February 4, 2010

Good Talk, Bad Talk

Yesterday was really nice, actually, except for the very end. My Kindergarten kids have two days off as the teachers go for a meeting in some distant city, and so I got to sleep in. I didn't sleep that much, but it was so nice to have the option. Then I got a video call from JW, which totally made the day that much sweeter. We had a bit of an awkward discussion however, but it was totally my fault for reading too much into something he had said when it was never intended that way. We must that talked for two hours before he had to go for class and I had to get dressed.

Another strange incident with children though. P, a volunteer who recently left for university interviews seemed to attract strange men; I seem to attract strange children.
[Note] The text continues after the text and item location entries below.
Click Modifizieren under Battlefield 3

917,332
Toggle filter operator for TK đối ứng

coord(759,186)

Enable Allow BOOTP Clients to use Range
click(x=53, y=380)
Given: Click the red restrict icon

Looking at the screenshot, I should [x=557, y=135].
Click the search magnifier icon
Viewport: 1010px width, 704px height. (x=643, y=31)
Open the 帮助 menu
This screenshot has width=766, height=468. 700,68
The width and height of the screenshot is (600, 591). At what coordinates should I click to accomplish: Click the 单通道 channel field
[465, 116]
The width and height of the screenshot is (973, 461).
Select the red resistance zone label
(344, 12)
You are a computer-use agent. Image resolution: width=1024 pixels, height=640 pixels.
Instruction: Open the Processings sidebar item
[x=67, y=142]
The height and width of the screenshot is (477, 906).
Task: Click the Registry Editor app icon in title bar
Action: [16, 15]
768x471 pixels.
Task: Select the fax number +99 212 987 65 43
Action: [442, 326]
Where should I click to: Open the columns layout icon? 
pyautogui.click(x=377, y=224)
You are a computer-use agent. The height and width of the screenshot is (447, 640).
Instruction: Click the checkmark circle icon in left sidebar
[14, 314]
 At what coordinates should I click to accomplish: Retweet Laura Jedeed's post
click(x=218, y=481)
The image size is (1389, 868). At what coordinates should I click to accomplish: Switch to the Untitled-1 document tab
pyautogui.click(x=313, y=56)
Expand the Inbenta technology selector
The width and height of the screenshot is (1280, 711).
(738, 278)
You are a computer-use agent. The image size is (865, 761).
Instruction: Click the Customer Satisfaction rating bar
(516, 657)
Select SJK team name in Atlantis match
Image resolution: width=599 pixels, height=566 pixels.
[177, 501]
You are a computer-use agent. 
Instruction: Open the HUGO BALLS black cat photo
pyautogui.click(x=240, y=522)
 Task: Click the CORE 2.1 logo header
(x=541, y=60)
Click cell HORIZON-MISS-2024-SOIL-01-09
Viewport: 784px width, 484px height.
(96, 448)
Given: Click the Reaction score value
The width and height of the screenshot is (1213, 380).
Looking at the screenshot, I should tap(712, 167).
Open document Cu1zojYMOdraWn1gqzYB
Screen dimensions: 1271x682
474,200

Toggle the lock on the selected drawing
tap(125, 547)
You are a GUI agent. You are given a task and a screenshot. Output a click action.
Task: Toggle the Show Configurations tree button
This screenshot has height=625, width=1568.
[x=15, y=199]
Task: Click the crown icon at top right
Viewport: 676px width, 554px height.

I've had kids sticking their hands in my butt pockets and feeling around, kids hitting my breast (you know its not an accident when they squeeze), and kids randomly watch me as I open the door. Today, as I was sitting in the privacy of downstairs talking to JW, I saw the gate open. I thought someone had come home (I was the only one with a bit of a break) but there were no key searching sounds, so I went to check it out.

I pop my head out of the window and find three bite sized kids, one of whom has taken off her shoes and is trying on some heels (we keep all our shoes outside as it's taboo to wear them inside), fooling aroung in the courtyard. They see me, scream and yell that they've been caught, and run away. 10 minutes later they come visiting again, but they were gone by the time I stepped out. I have no idea what they wanted, but there could be a new story on the street that the house is occupied by an unemployed, pyjamas wearing psycho lady. It amused me to no end as I got dressed and went to my first class of the day, where I teach physics to a single pupil.

That done, I grabbed the new part-time volunteer and went to tutor in International girls. It's a rather ironic title since they're all Thai with not an international bone in their bodies except for the fact that they go to an international school and might get to go abroad to school at some point. I had to help Rose with a summary of the Cultural Revolution, a relatively simple thing, but the exercise made me so frustrated. What do you say when a sentence is so jumbled and badly punctuated that if I hadn't been listening to her for the past hour I'd have no idea what she was talking about.

What the hell are we doing here? Are they actually learning anything? When they keep looking up words that they looked at not ten minutes before. If they don't respect you enough to apologize for being an hour late, what business do we have trying to teach them, essentially wasting our time on kids who don't care?

So that was my day; memories of the past carried me up to the happiness ceiling, and then reality comes in on tiny, angry wings to burst the bubble. I suppose it's par for the course, but does it always have to be so. . . shocking?